EXERCISE: An exact transcription is needed, beginning at the line with "Task: Open the Mipise nav menu item" and ending at the last line of the listing, with pictures left out and nothing else added.

BEGIN

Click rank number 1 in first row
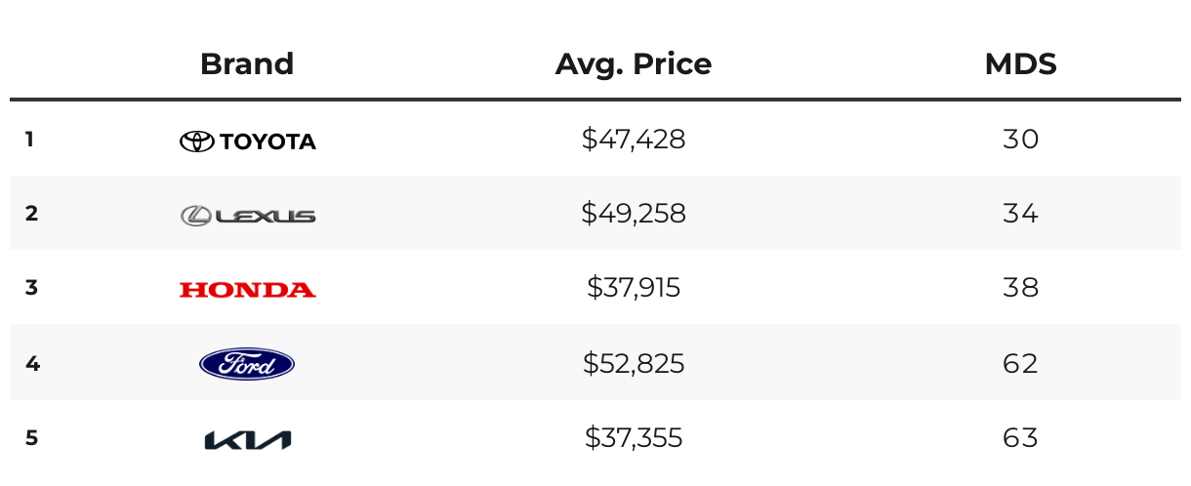The width and height of the screenshot is (1191, 486). tap(30, 140)
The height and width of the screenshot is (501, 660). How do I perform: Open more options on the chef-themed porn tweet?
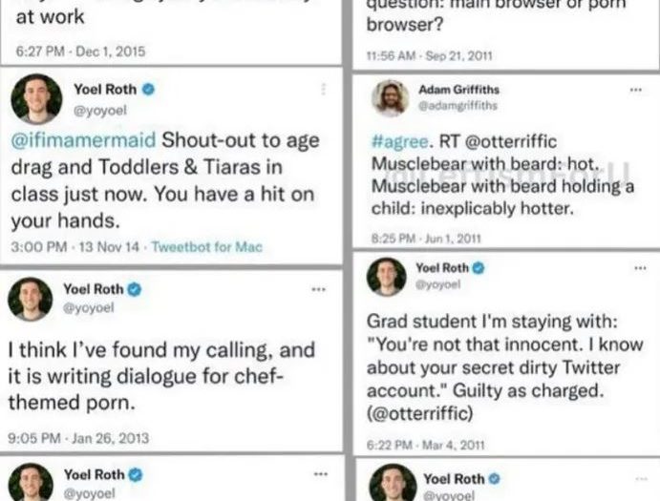[x=319, y=289]
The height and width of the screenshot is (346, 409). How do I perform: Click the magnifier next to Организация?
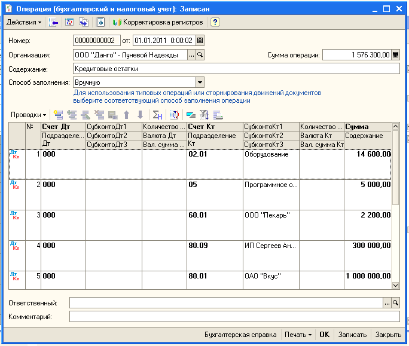[x=200, y=55]
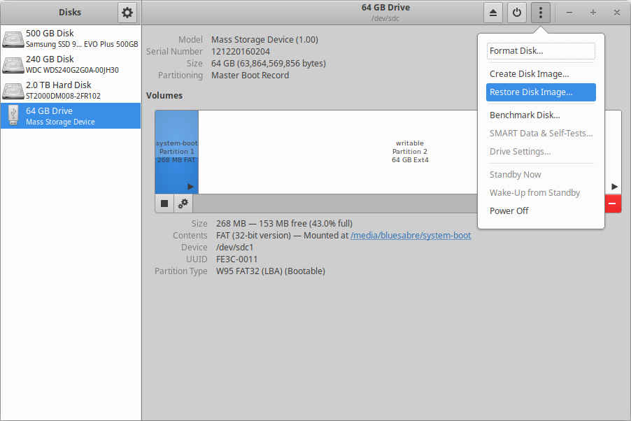Expand the volumes view with right arrow

click(614, 186)
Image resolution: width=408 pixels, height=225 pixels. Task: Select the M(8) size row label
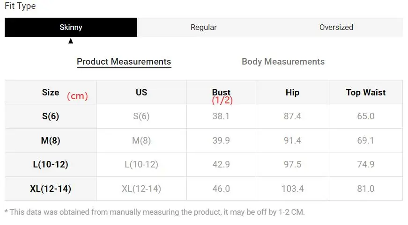pyautogui.click(x=51, y=140)
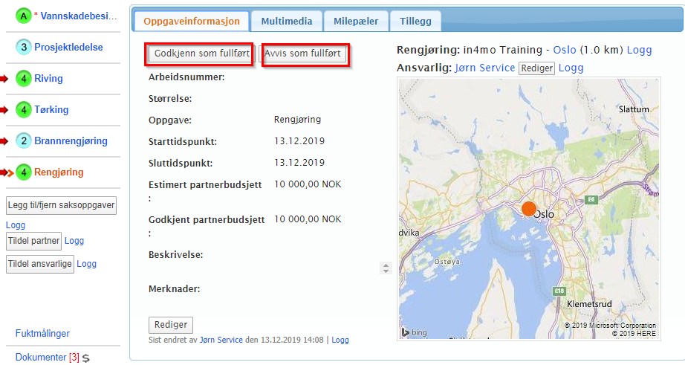Switch to the Multimedia tab
The height and width of the screenshot is (365, 685).
coord(286,21)
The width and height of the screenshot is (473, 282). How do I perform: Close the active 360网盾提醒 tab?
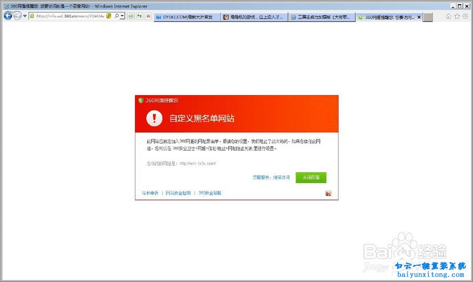[x=419, y=17]
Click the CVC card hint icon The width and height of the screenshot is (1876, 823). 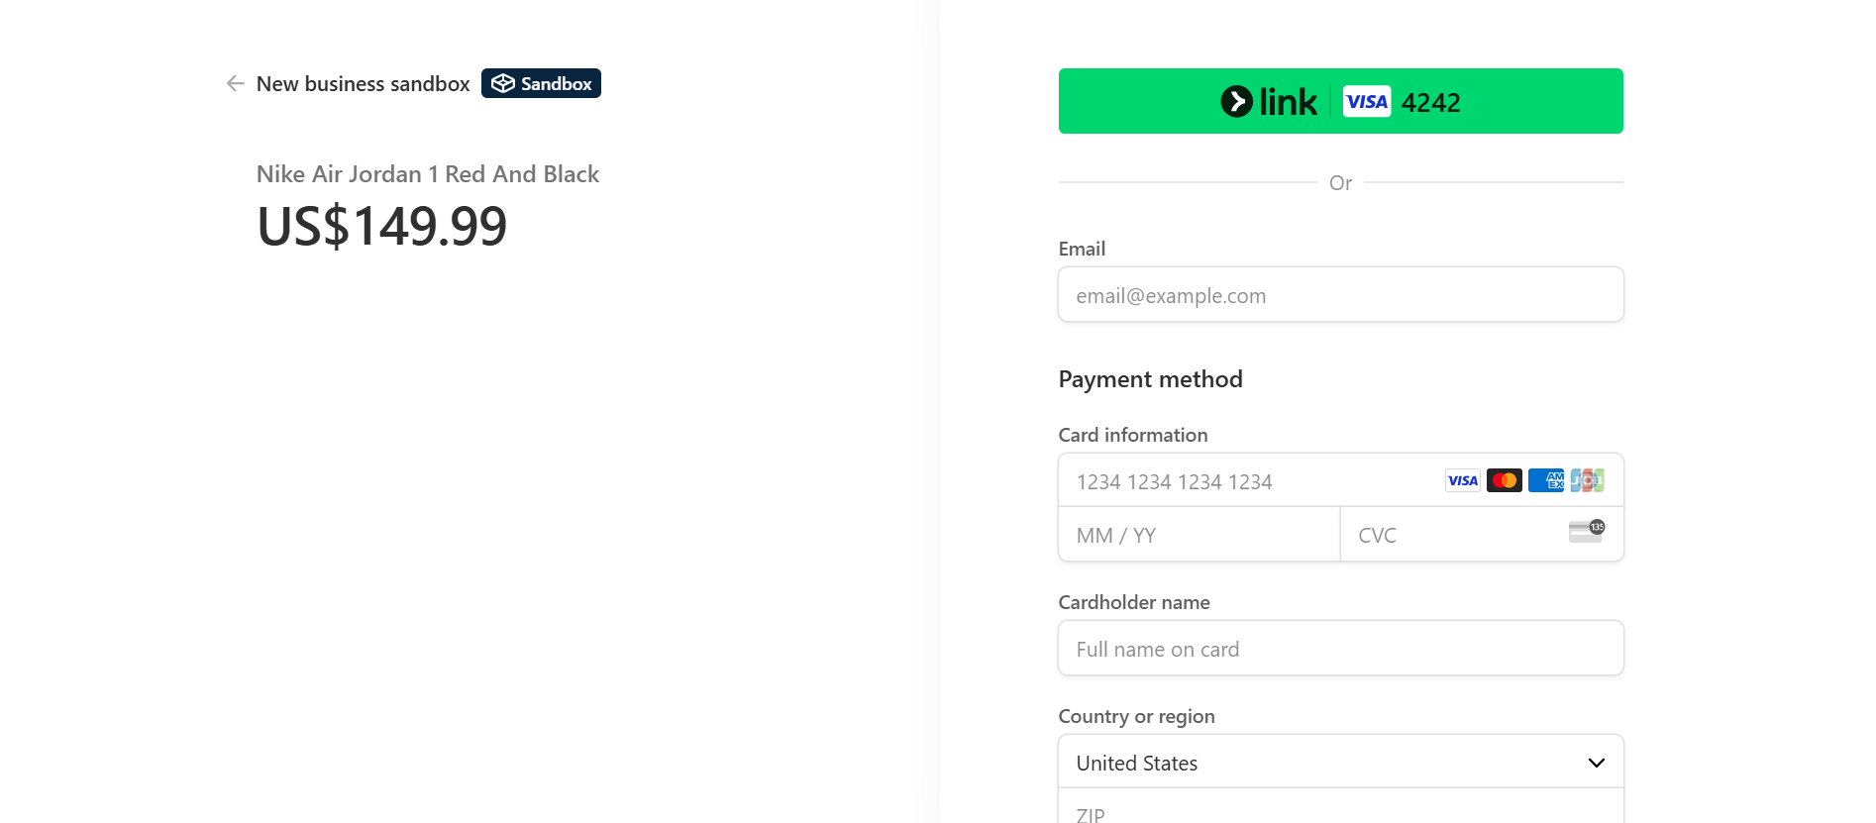pyautogui.click(x=1586, y=531)
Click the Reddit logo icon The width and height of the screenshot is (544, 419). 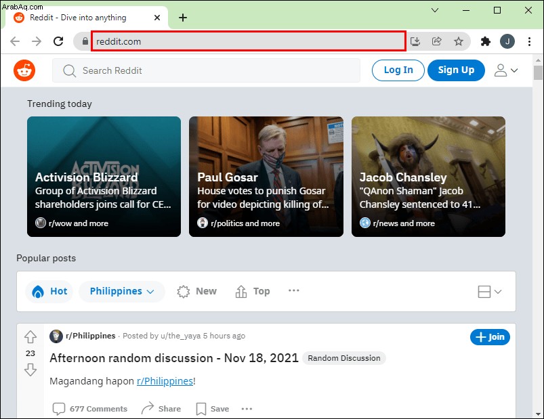coord(24,70)
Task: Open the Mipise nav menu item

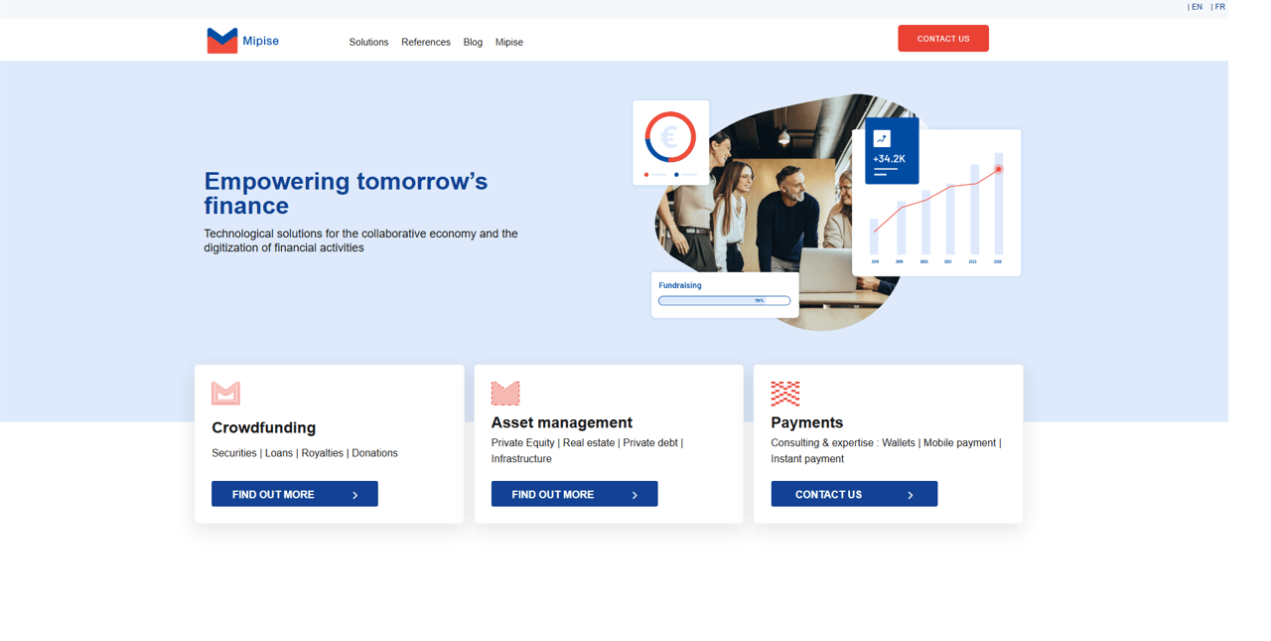Action: pos(508,43)
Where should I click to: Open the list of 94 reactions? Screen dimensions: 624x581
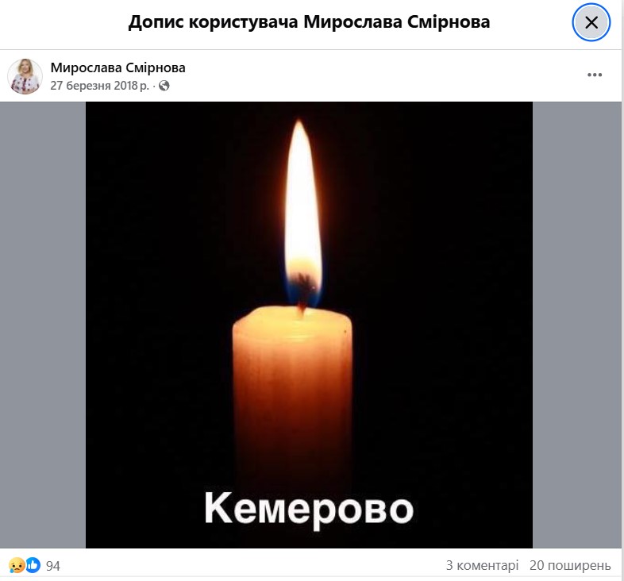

END

RESULT OF THIS EXERCISE:
Task: Open the Mipise nav menu item

Action: pos(508,43)
Where should I click to: Open the list of 94 reactions? Screen dimensions: 624x581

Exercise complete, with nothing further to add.